PROBLEM TO WORK ON
The result should be a full, exact repeat of the entries, free of pictures.
=== SOURCE DATA ===
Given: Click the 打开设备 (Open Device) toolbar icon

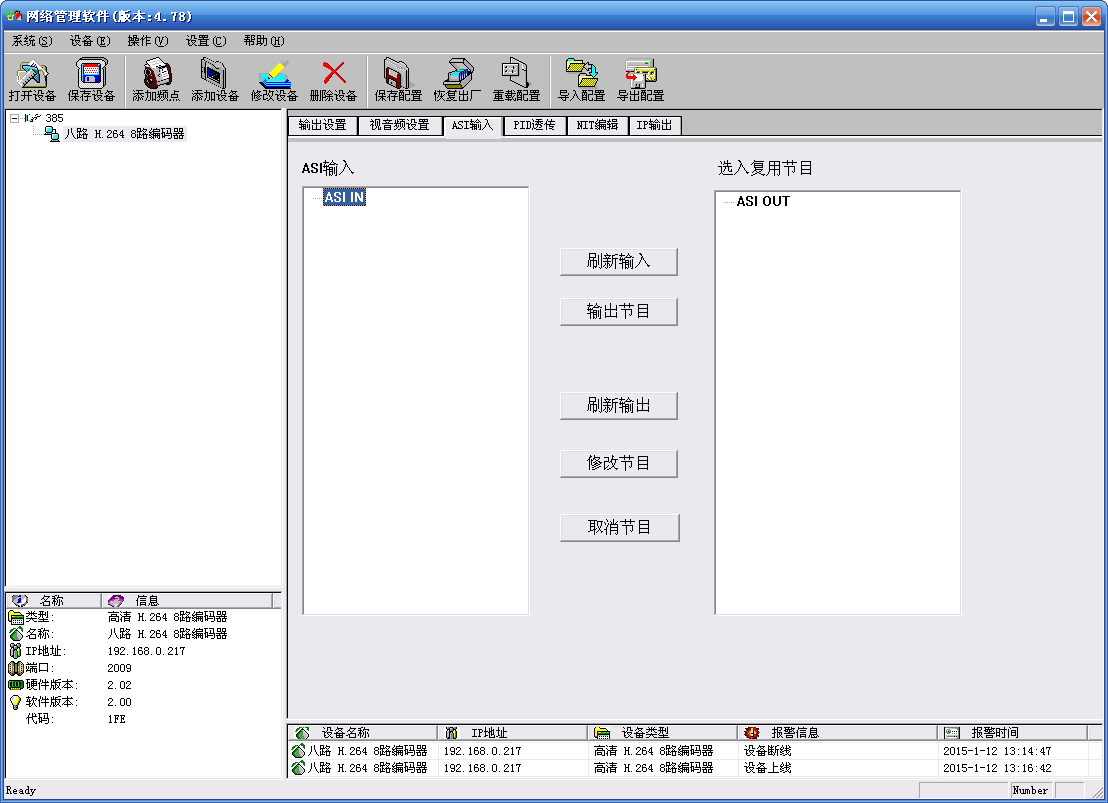Looking at the screenshot, I should [x=32, y=75].
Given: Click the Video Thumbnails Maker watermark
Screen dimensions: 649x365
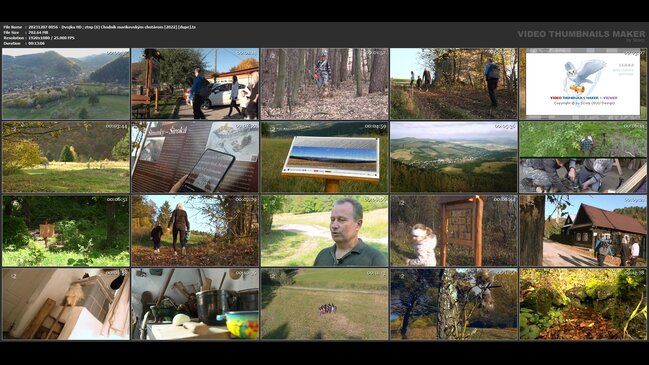Looking at the screenshot, I should [x=581, y=34].
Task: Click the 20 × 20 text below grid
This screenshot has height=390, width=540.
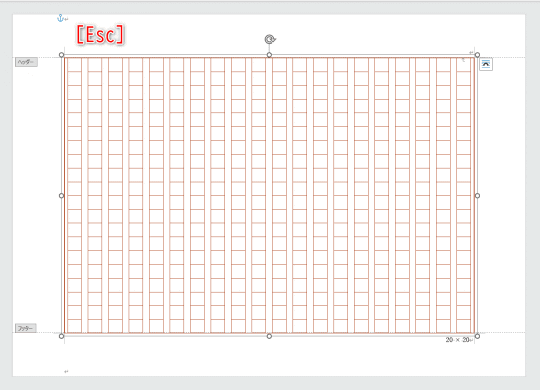Action: click(x=458, y=340)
===
SOLUTION TO THE PROBLEM
Given: Click the 打开设备 (Open Device) toolbar icon

Looking at the screenshot, I should [x=32, y=75].
Given: Click the Video Thumbnails Maker watermark
Screen dimensions: 649x365
Looking at the screenshot, I should [x=581, y=34].
Task: Click the 20 × 20 text below grid
This screenshot has height=390, width=540.
Action: click(x=458, y=340)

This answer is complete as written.